→ Solicitud de trabajo: Prolonga el extracto sobre la COP30 en Belém, que aparece más abajo antes del listado, a partir de su última oración.

COP30: entre la vitrina del capital verde y la urgencia de un proyecto popular de transición ecológica

La COP30 dejó aún más claro que la política ambiental está profundamente subordinada al capital. Las decisiones climáticas no parten de la conservación y recuperación de los ecosistemas sino de la necesidad de garantizar la continuidad de la acumulación, transformando bosques, ríos, sol, viento y territorios en activos financieros estratégicos.
Saludos desde la Oficina de Nuestra América del Instituto Tricontinental de Investigación Social,
La 30.ª Conferencia de las Partes del Convenio Marco de Naciones Unidas sobre el Cambio Climático (o COP30), acaba de realizarse en la Amazonía brasileña. Para entender mejor las dinámicas en juego, pedimos a Bárbara Loureiro del Movimiento Sin Tierra (MST) de Brasil una contribución a este debate:
La COP30, realizada en Belém do Pará, en plena Amazonía, entre los días 10 y 21 de noviembre, colocó en el centro el debate sobre la crisis climática. Al mismo tiempo, reveló con nitidez que la política ambiental sigue capturada por los intereses corporativos, por el capital financiero y por la racionalidad colonial que transforma bosques, ríos, sol, viento y pueblos en objetos de gestión para el beneficio de los países ricos y de las élites económicas.
Más que un encuentro diplomático, la COP30 funcionó como un espejo: de un lado, la celebración de las llamadas “soluciones de mercado” y de la descarbonización financiera; del otro, y de forma paralela y autónoma, la fuerza creciente del campo popular que hizo de Belém un territorio de denuncia, solidaridad internacionalista y construcción de alternativas reales. Esta tensión atravesó todos los debates, decisiones y disputas que marcaron el evento.
La política climática dominante se basa en la idea de que es posible enfrentar la crisis ecológica sin enfrentar sus motores, al creer que solo es posible enfrentarla por medio de su alineamiento con los principios del mercado: la acumulación capitalista, la explotación y la expropiación colonial de los territorios y el poder de las corporaciones transnacionales.
En Belém, esta contradicción quedó cada vez más evidente en el contexto de la celebración de los diez años del Acuerdo de París. A pesar de ser ampliamente saludado como un marco histórico, el Acuerdo no consiguió colocar el mundo en un camino viable de enfrentamiento al calentamiento global. En la práctica, sirvió apenas para profundizar la regulación y la diseminación de mecanismos de financiarización de la naturaleza, sin enfrentar las causas estructurales de la crisis climática.

→ Datos proporcionados:

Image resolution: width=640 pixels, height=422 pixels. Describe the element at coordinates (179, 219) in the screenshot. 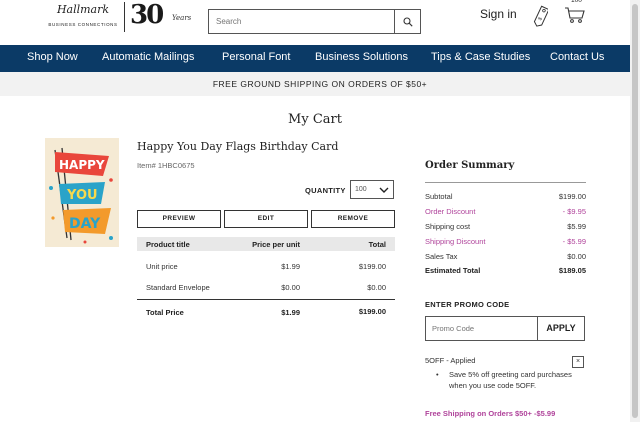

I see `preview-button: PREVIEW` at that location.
---
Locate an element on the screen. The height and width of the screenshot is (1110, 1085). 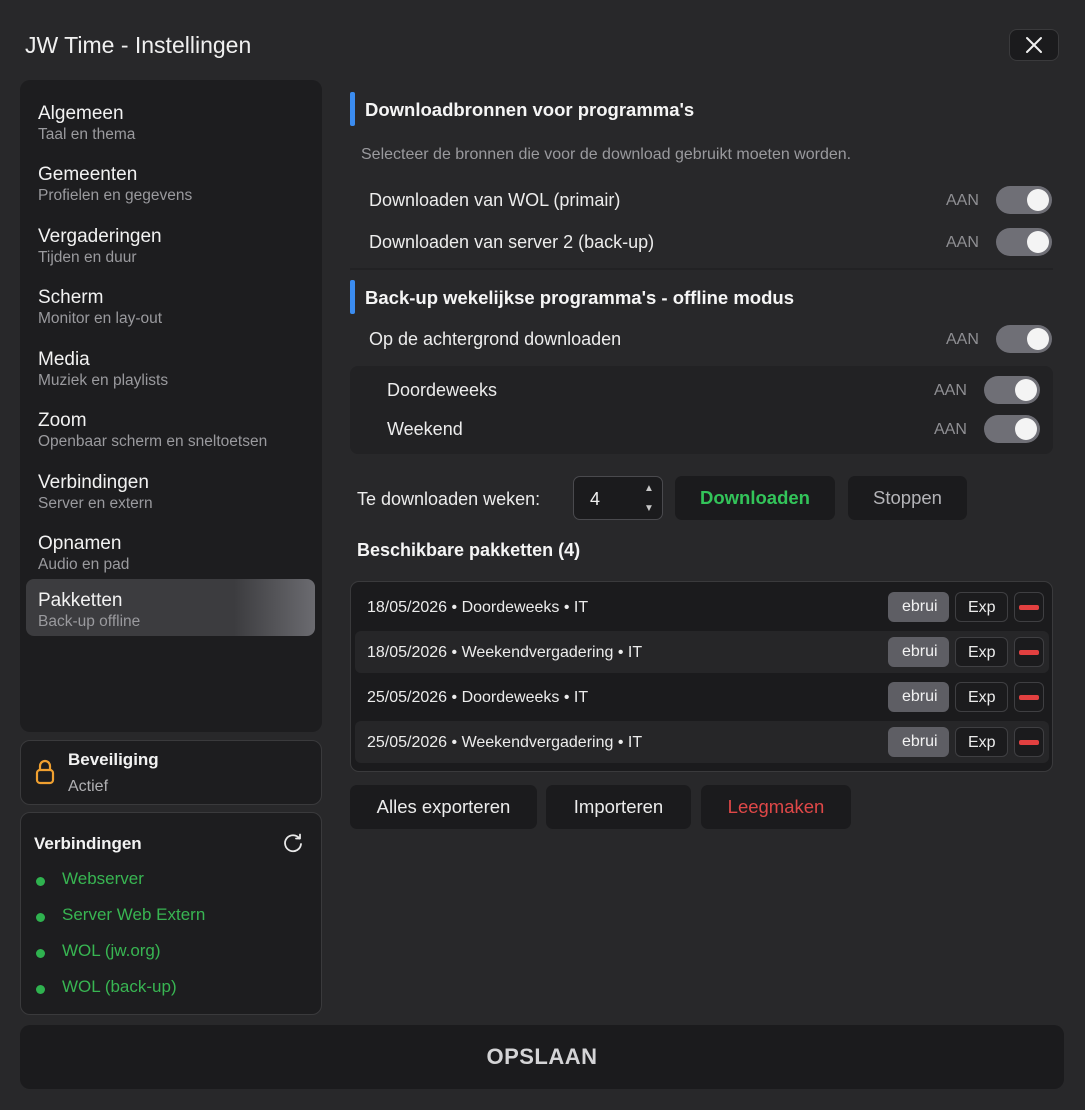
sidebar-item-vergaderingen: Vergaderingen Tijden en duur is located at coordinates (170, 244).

→ La respuesta:
Las propias proyecciones oficiales indican un calentamiento de cerca de 2,5 ºC hasta finales de siglo, mientras que los recortes profundos de emisiones de Gases de Efecto Invernadero (GEI), necesarios para mantener el calentamiento en “apenas” 1,5 ºC, continúan distantes y políticamente bloqueados.
La COP30 dejó aún más claro que la política ambiental contemporánea está profundamente subordinada al capital y estructurada por una racionalidad colonial que persiste en el siglo XXI. Las decisiones climáticas de ámbito internacional —que supuestamente deberían enfrentar la crisis ecológica— no parten de la conservación y recuperación de los ecosistemas, sino de la necesidad de garantizar la continuidad de la acumulación, transformando bosques, ríos, sol, viento y territorios en activos financieros estratégicos.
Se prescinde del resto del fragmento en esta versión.